* EXTRACTED RECORDS:

================

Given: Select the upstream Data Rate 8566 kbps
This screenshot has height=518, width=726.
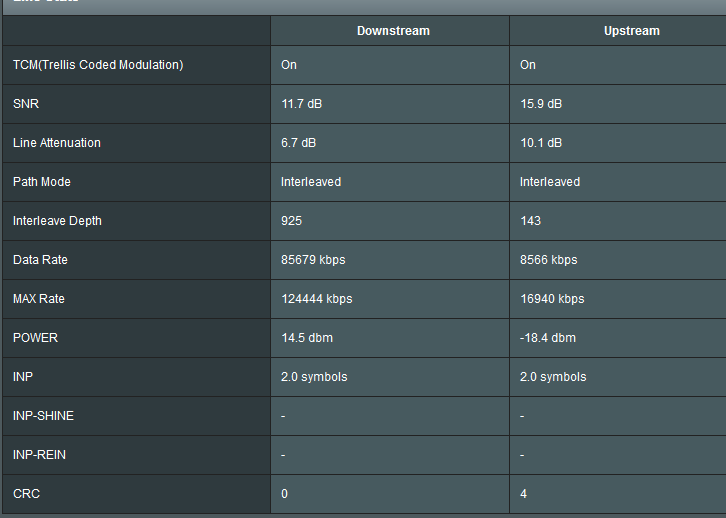Looking at the screenshot, I should [x=548, y=260].
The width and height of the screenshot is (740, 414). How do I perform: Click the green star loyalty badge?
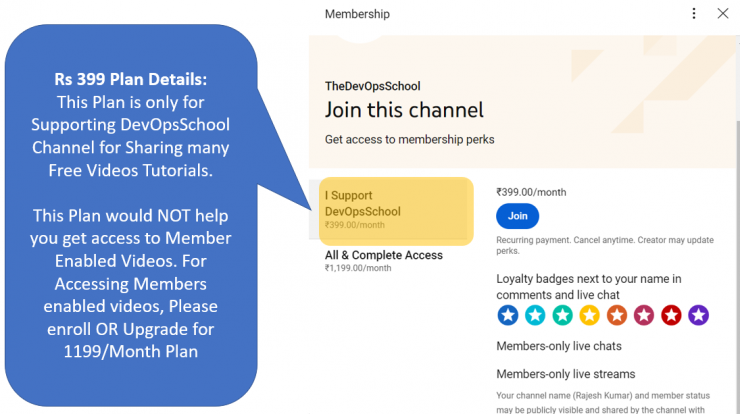coord(562,315)
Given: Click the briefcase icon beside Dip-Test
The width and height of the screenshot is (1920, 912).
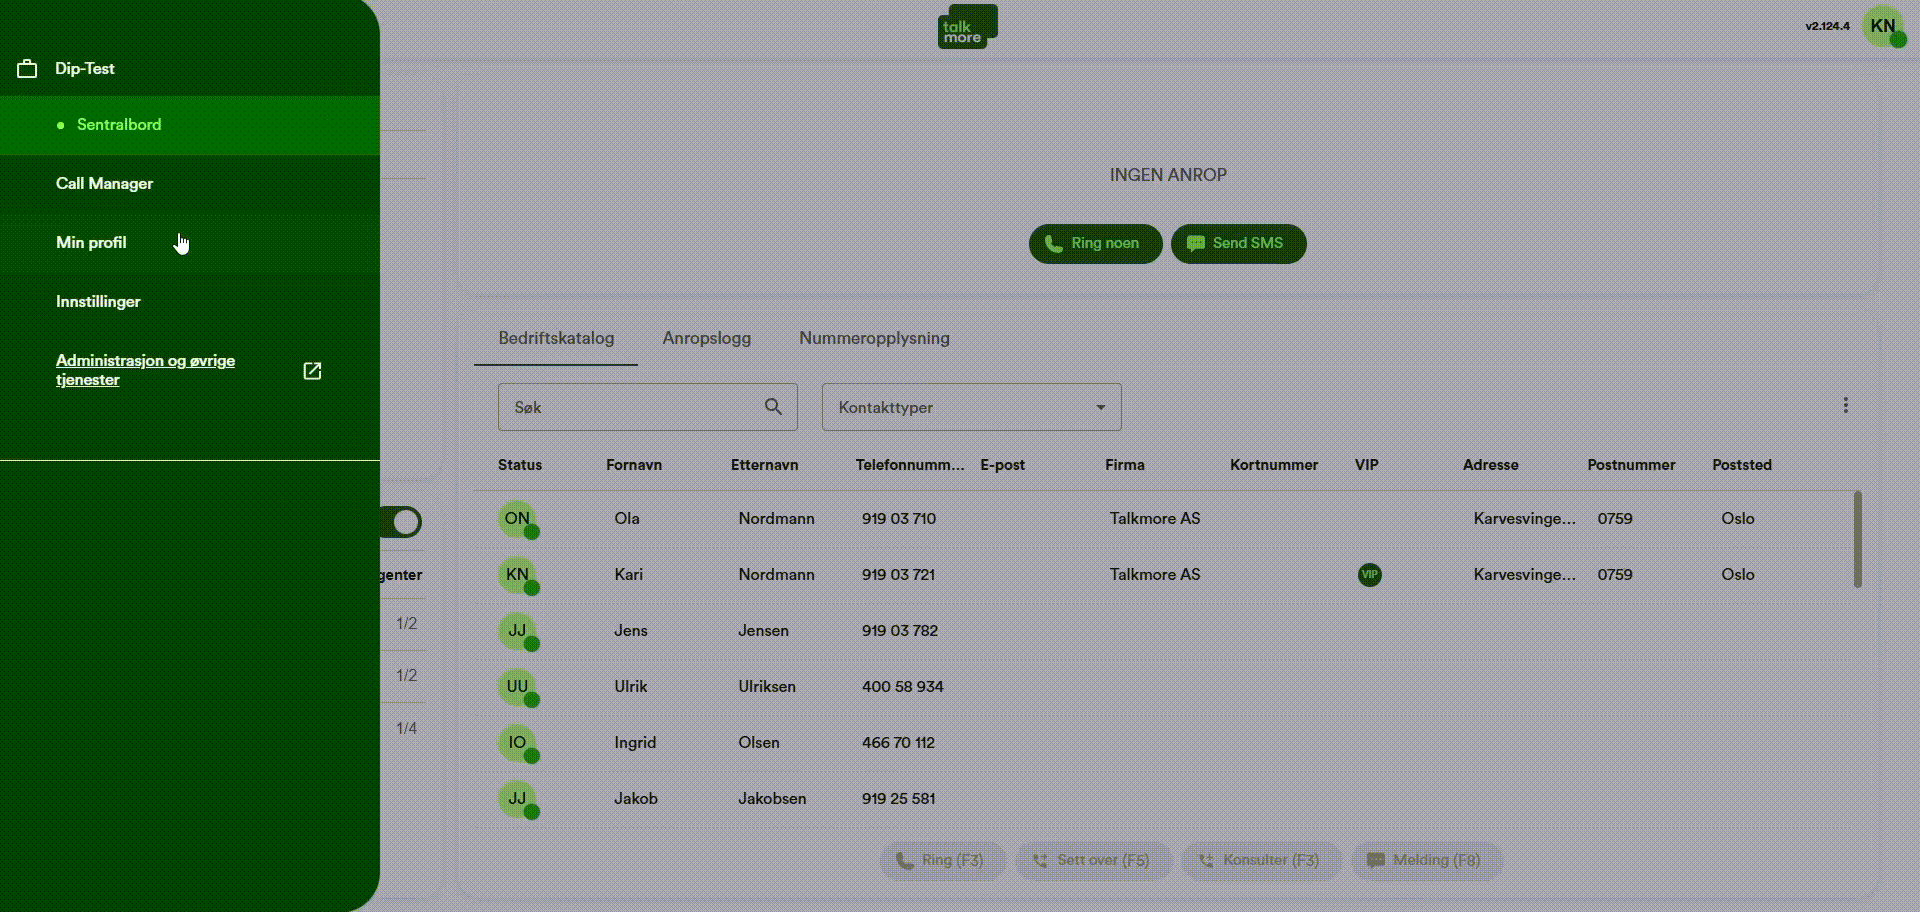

================

* TASK STATEMENT: Please convert every line of the rows above into a Markdown table with the columns "No." and "Line", numbering the lines in order. Skip blank lines and leave the pictures out.

* TASK ANSWER:
| No. | Line |
|---|---|
| 1 | Given: Select the upstream Data Rate 8566 kbps |
| 2 | This screenshot has height=518, width=726. |
| 3 | Looking at the screenshot, I should [x=548, y=260]. |
| 4 | The width and height of the screenshot is (740, 414). How do I perform: Click the green star loyalty badge? |
| 5 | coord(562,315) |
| 6 | Given: Click the briefcase icon beside Dip-Test |
| 7 | The width and height of the screenshot is (1920, 912). |